Et Al Imâm Abû Ja'far Ibn Jarîr At Tabarî (qu'Allâh lui fasse miséricorde) a dit :

 

« Quelqu'un nous dira peut-être ceci : puisque ces versets de la Fâtihah sont des Paroles Divines qu'Allâh a ordonné à Ses serviteurs de réciter, lorsque le serviteur prononce ces mots, n'est-il pas déjà en état d'obéissance, auquel cas Allâh le soutient alors déjà dans cette obéissance même ? Alors pourquoi demander l'aide divine puisque le seul fait de réciter ces versets prouve que l'aide est déjà là ?

 

Mais ce n'est pas ainsi qu'il faut comprendre cette demande.
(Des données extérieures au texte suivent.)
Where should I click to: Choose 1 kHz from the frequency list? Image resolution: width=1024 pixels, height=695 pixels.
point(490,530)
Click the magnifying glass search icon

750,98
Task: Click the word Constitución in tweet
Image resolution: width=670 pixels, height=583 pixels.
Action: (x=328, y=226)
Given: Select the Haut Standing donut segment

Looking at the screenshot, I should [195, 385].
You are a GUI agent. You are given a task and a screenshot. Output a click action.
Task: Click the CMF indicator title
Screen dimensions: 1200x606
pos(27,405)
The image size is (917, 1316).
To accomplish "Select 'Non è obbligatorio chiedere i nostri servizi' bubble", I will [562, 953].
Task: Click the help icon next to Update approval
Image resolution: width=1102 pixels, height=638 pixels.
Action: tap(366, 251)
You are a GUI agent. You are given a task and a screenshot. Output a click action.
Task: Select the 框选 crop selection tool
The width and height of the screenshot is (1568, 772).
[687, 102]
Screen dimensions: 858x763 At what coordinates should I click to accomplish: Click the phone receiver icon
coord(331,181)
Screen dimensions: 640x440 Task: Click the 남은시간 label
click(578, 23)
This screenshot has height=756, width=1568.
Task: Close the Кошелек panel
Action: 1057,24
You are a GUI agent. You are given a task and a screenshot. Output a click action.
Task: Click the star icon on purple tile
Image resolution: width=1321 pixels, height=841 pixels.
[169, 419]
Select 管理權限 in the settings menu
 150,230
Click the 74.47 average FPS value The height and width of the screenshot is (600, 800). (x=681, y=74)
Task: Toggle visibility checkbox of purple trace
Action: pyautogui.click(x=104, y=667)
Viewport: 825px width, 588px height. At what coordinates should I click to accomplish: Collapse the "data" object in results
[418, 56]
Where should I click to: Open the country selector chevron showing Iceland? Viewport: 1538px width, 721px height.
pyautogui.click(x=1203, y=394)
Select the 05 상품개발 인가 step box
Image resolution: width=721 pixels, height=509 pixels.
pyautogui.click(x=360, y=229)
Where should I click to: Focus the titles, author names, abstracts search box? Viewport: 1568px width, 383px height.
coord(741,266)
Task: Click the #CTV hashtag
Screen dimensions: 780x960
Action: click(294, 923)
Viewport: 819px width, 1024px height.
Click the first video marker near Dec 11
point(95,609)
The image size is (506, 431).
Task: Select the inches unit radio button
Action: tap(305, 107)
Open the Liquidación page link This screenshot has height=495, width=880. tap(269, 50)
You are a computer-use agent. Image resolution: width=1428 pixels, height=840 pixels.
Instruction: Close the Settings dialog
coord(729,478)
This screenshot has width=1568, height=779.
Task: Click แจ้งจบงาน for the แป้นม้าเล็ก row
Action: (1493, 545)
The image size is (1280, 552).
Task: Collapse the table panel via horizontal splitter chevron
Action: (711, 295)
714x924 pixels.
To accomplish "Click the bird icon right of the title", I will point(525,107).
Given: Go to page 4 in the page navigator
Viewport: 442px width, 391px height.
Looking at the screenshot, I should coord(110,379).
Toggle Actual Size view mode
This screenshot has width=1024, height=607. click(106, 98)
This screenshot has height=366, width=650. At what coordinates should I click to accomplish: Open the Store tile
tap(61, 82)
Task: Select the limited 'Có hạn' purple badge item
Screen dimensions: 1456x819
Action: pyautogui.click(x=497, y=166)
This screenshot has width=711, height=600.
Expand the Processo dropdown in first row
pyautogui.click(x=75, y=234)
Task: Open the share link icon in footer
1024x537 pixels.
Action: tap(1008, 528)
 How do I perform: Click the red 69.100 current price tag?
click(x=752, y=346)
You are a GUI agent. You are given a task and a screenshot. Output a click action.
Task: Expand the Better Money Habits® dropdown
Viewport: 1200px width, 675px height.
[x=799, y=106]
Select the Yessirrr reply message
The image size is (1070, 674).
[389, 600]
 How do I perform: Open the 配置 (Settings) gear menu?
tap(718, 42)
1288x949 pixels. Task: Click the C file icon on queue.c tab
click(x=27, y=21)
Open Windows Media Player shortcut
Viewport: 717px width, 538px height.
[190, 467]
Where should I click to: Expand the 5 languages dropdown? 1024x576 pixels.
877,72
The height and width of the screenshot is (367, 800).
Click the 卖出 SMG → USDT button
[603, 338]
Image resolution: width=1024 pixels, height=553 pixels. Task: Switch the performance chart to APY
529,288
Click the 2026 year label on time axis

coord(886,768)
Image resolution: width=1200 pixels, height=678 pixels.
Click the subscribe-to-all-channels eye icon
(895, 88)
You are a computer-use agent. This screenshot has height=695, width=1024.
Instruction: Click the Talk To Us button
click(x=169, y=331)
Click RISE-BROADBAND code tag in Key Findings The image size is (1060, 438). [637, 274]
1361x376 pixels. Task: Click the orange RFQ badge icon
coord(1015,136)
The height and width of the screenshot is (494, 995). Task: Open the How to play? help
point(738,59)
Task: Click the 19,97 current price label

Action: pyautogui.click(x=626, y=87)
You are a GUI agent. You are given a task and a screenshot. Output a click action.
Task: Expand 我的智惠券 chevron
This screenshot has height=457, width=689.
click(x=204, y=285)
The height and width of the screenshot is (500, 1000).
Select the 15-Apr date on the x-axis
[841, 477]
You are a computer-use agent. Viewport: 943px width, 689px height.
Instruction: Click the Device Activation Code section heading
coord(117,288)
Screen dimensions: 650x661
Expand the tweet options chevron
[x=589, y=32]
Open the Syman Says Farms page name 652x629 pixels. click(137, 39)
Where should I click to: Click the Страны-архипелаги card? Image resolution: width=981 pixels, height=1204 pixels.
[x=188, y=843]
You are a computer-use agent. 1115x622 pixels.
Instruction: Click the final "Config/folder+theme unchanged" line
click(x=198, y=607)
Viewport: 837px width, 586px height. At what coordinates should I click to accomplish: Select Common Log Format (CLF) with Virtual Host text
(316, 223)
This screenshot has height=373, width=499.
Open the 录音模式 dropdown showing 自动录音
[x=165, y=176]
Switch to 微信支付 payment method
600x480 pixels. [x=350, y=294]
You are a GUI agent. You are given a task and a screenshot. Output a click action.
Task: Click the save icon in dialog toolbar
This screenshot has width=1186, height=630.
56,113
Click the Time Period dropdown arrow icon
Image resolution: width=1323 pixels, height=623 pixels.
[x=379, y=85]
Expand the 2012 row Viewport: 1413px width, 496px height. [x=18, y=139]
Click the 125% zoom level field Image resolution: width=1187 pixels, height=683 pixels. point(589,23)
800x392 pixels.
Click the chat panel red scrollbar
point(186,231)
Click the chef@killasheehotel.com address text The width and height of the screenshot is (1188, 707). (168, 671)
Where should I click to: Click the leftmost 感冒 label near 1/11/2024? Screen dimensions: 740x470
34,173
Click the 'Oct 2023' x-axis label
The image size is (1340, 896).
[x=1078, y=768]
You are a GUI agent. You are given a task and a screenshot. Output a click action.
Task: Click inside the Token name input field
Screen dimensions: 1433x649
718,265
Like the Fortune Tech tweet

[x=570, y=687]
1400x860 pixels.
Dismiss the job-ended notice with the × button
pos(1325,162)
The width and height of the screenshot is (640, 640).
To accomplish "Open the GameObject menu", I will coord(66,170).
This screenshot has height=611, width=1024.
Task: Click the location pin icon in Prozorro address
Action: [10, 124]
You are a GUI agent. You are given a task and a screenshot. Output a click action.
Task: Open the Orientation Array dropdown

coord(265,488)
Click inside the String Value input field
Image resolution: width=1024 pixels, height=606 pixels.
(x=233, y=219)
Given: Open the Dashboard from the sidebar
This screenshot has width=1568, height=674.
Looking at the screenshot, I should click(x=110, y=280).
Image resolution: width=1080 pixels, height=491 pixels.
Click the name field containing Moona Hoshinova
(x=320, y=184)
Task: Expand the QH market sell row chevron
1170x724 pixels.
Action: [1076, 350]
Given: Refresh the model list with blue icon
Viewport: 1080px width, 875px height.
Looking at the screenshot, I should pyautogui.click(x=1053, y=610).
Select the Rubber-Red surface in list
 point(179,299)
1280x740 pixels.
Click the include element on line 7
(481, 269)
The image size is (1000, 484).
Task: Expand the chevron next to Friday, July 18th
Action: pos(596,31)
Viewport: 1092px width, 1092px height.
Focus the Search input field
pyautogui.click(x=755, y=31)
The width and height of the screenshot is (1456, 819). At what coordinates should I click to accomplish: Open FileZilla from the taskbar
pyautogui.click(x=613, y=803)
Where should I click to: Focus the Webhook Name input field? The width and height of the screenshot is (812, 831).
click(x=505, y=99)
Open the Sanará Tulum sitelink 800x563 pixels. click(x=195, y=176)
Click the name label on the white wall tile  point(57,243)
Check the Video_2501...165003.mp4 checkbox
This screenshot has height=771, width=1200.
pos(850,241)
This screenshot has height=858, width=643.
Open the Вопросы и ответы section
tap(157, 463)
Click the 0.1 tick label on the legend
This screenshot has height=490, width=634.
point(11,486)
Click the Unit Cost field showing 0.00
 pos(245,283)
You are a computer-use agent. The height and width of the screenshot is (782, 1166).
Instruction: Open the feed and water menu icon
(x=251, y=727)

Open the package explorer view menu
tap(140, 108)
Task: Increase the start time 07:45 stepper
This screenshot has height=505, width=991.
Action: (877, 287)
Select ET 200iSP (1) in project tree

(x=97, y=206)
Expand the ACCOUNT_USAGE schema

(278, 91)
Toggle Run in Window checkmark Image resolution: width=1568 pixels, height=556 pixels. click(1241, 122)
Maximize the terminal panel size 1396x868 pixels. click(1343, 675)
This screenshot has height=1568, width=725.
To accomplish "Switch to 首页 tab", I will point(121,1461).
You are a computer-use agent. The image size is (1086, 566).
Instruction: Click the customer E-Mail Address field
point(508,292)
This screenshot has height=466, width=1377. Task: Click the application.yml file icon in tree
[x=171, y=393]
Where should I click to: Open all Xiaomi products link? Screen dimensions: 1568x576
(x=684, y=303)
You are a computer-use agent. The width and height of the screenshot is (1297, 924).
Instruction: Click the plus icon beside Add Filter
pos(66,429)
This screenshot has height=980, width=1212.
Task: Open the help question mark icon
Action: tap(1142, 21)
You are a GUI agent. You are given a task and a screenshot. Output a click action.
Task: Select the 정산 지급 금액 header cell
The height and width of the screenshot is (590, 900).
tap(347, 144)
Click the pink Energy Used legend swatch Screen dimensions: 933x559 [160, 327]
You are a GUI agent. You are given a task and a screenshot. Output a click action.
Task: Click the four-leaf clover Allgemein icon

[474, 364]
Le croyant qui implore son Seigneur pour obtenir un soutien en vue de Lui obéir demande cette aide pour ce qui lui reste à vivre et pour tous les actes qu'il lui reste à accomplir, et non pas pour ce qu'il est en train de faire [sauf en vue d'un surcroît] ni pour ce qu'il a déjà fait.

 

Il est légitime que le serviteur demande à Allâh qu'Il lui accorde l'aide nécessaire afin d'accomplir ce qu'Il lui a imposé, car pouvoir s'acquitter des obligations divines et obéir à Allâh avec tous les membres du corps est une pure faveur qu'Allâh accorde à qui Il veut. Toutefois, il faut se garder de croire que le fait qu'Allâh retire Son soutien aux uns et l'accorde aux autres signifie qu'il y a là quelque injustice (car Il est Le Seul Juge qui décide à qui Il accorde Ses faveurs ou non). » [Jâmi' Ul Bayân Fî Tafsîr Il Qur°ân].